[[ Text segment, beginning ]]

Why search just mail? If you store your mail as files and put in place
a search engine, the views and searches you want to make will work
for it all.

On 11/1/05, [EMAIL PROTECTED] <[EMAIL PROTECTED]> wrote:
> > on the other hand, what is the downside of keeping one message
> > per file? the upside is that no indexing is required.
>
> i'd say that an advantage of going for an indexed scheme is that one
> could potentially index attributes other than message number.
>
> i've never got around to biting the bullet on this, but i've long
> thought that it would be very nice to have a version of upas/fs which
> could offer different views onto the same mailbox.  one could
> implement a clone-file style filesystem where each line directory
> holds a some subset of the messages in the overall mailbox, determined
> by writing a control message, e.g.  a regexp restriction on a given
> header line.  suitable indexing, and a little extra acme support could
> make this a smooth experience.
>
> i keep many of my old mail messages around, and it's painful to search
> through them - i usually end up using grep -n, and plumbing the
> mailbox file into acme, which has at least the advantage that it
> doesn't use up all my memory.  however it's not a particularly
> pleasant experience, and i'd love to see something better.

[[ Text segment, end ]]
[[ Available data, beginning ]]

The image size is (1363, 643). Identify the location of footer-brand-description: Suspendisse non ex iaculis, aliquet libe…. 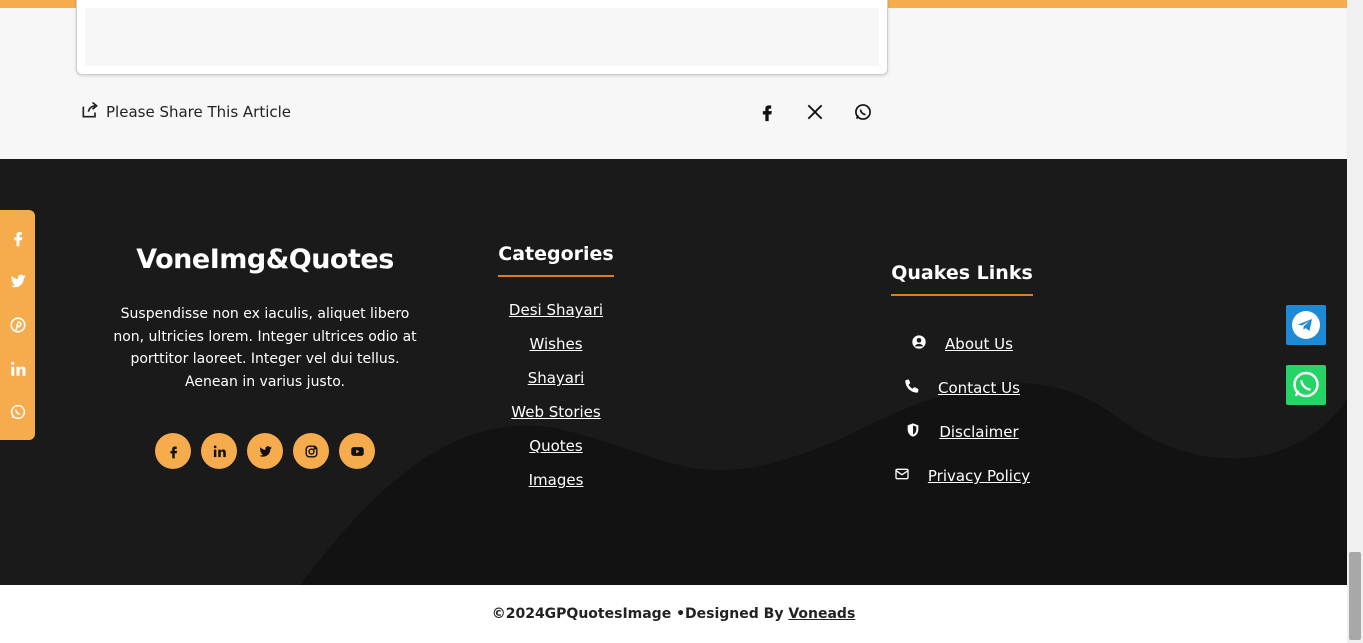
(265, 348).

[[ Available data, end ]]
[[ Available data, beginning ]]

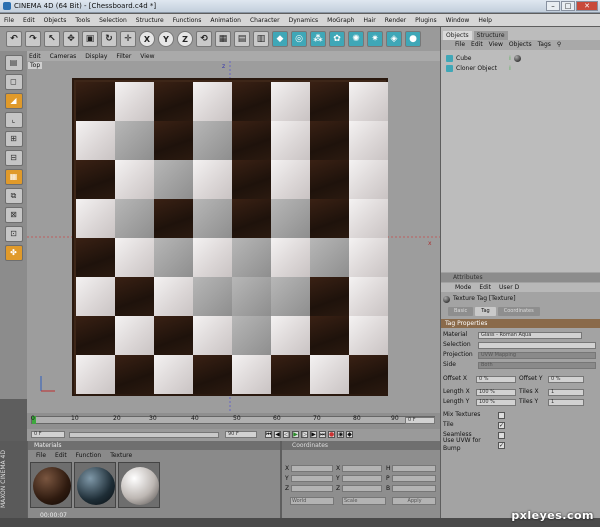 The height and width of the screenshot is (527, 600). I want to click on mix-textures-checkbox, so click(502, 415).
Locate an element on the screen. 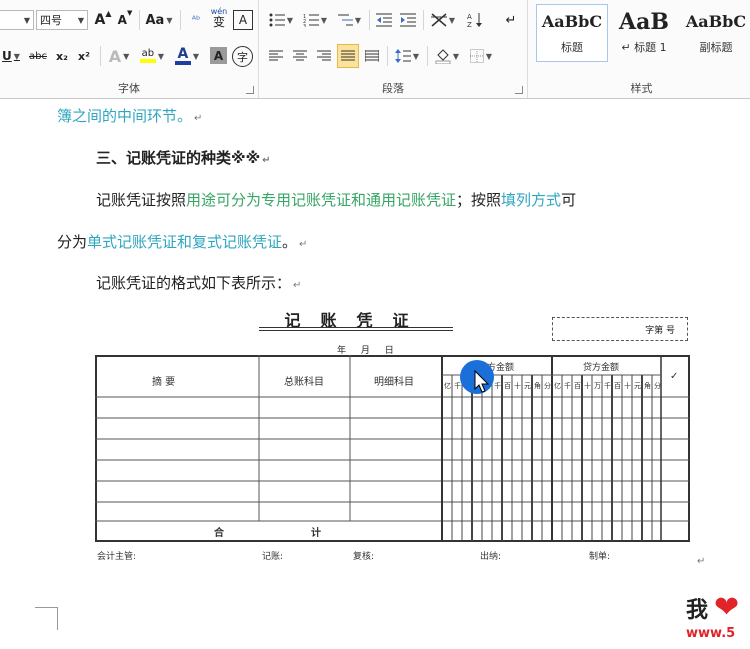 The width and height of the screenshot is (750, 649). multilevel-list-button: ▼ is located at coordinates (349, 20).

[[ Available data, end ]]
[[ Available data, beginning ]]

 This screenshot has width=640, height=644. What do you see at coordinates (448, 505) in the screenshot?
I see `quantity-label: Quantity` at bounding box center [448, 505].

[[ Available data, end ]]

# Exercise set
1 - Quote the mail search post from "Why search just" up to and including "indexing is required.".
2 - Answer these questions about the mail search post.
(a) What is the stated upside of keeping one message per file?
(b) Which command does the writer of the quoted message usually end up using to search old mail?
(c) Into which program does that writer plumb the mailbox file?
3 - Write what comes next in the mail search post, starting right after its last sentence.
The listing plays no part in this work.

# Answers to this exercise
1 -
Why search just mail? If you store your mail as files and put in place
a search engine, the views and searches you want to make will work
for it all.

On 11/1/05, [EMAIL PROTECTED] <[EMAIL PROTECTED]> wrote:
> > on the other hand, what is the downside of keeping one message
> > per file? the upside is that no indexing is required.

2 -
(a) No indexing is required.
(b) grep -n
(c) acme

3 -
>
> BTW, one advantage of a file-per-message format is that it enables
> straightforward annotation of messages without relying on
> mailbox-to-index-file consistency.  i don't know how others use mail,
> but i'd find some sort of annotation useful (e.g.  read/unread, intent
> to reply), and maybe this is a possible reason for changing the
> storage format.  i'm not sure though.  reading many files and
> directories will inevitably slow things down (a quick estimate on my
> current 23MB mbox shows that it would take just over 4 times as many
> 9P transactions to read the whole thing if each message were stored as
> the a separate file).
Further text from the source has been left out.